“Podrás contarle a tu nieto cómo ha sido tu vida”, exclama un personaje ante Liliana Pereira, presa política durante la última dictadura uruguaya. Es una de las primeras secuencias de la película y Liliana ya es una mujer adulta, interpretada por Cecilia Roth. Ella rompe a llorar al escuchar esas palabras, y entonces la película viaja hasta la época de su juventud en la que es apresada y encarcelada. Y lejos de ser un simple recuerdo que contextualice la profundidad del conflicto presente, la película se hunde en ese flashback para ocupar casi la totalidad del metraje.
Lo que podría haberse explicado a través de una mirada, de un gesto, de un silencio, de un plano comunicante, de una línea de diálogo como ejemplo de perfecta síntesis de una época, termina explicitado en una larga travesía carcelaria que lo que busca es, desde planteamientos peligrosamente básicos, hacer visibles las injusticias por las que tuvieron que pasar aquellas personas castigadas por el régimen. Se trata del acostumbrado ejercicio en el que el filme confunde la posibilidad de hacer justicia poética con la mera enunciación de los hechos.
Pero no basta con poner en escena lo que ocurre para denunciarlo (podríamos entonces, acaso, valorar las obras por su temática antes siquiera de haberlas visto): es la forma de mirar lo que da forma al cine y lo que crea el valor de la ficción o, en este caso, de la reconstrucción de lo real. Quizá sea el gran abismo de la película, tan preocupada en ese ejercicio de reconstrucción que apenas hay espacio para buscar una mirada personal sobre las cosas. De repente, a partir de un punto determinado, a Migas de pan ya sólo le importa la credibilidad de los trajes militares y de los vestidos o la verosimilitud histórica de aquello que cuenta en lugar de la fuerza de sus imágenes.
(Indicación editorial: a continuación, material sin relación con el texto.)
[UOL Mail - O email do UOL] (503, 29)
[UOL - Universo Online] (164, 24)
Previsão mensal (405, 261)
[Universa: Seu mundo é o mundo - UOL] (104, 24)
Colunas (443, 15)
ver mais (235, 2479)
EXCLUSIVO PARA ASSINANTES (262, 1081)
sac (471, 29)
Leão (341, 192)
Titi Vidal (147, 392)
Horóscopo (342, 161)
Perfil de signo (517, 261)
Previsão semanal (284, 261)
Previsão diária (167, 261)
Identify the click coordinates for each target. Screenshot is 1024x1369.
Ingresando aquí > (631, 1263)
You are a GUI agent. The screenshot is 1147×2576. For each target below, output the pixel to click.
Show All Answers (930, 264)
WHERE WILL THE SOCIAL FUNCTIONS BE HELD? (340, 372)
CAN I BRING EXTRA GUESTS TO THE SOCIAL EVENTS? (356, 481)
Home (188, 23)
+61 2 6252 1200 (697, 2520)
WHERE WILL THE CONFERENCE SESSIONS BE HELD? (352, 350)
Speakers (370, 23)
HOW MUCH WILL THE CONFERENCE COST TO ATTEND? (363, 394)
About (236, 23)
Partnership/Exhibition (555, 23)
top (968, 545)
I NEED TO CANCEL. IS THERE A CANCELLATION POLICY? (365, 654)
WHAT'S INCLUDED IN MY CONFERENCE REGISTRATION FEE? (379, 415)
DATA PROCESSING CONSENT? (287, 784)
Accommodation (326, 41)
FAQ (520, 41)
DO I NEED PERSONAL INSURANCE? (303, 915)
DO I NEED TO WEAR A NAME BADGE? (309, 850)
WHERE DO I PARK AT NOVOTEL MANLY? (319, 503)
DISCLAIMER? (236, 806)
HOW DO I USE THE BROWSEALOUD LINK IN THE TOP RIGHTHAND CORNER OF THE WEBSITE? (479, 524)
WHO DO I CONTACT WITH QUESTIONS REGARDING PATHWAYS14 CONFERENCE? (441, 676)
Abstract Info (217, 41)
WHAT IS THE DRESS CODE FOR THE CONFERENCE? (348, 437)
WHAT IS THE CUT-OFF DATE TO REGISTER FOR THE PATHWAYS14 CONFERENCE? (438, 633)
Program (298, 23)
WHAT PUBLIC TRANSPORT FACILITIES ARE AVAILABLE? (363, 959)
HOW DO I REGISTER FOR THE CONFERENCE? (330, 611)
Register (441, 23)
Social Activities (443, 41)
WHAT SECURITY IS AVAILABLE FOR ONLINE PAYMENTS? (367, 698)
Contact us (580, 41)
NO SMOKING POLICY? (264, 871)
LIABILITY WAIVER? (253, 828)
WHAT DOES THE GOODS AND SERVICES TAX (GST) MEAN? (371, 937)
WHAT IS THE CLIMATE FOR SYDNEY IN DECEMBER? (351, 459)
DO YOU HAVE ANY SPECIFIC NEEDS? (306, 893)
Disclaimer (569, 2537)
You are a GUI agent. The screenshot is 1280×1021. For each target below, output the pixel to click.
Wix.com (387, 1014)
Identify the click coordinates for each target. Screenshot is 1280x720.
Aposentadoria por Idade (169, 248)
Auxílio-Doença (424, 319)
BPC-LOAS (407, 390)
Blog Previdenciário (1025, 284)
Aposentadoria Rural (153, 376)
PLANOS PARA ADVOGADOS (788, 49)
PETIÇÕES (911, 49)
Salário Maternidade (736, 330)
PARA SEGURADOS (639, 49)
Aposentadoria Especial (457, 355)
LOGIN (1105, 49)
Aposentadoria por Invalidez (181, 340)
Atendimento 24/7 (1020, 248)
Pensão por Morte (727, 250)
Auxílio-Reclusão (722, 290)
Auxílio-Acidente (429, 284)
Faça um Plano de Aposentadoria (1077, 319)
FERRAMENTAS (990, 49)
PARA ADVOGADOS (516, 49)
Cuando el relato por fin regresa al tiempo presente en el epílogo del filme, la intensidad resurge porque también lo hace el personaje herido por el paso del tiempo. Es la constatación definitiva de que la emoción y el sentido de la injusticia se filtran a través del rostro del personaje adulto a quien han arrebatado su vida, y no a través de la tosca ilustración de la tortura en sí. Tal vez haya una gran película escondida tras ese momento en el que las víctimas de la dictadura hacen pública su denuncia y explican, a viva voz, aquello que han vivido. Es posible que la simple enunciación de lo ocurrido, el reconocimiento de la experiencia, el rostro ajado por la confesión, sea más doloroso que todo lo visto anteriormente. Migas de pan se ve obligada a viajar al pasado, creyendo que recuperará así la dignidad de la que se despojó a los agraviados, pero lo único que consigue a través ese itinerario histórico es perderse también a sí misma.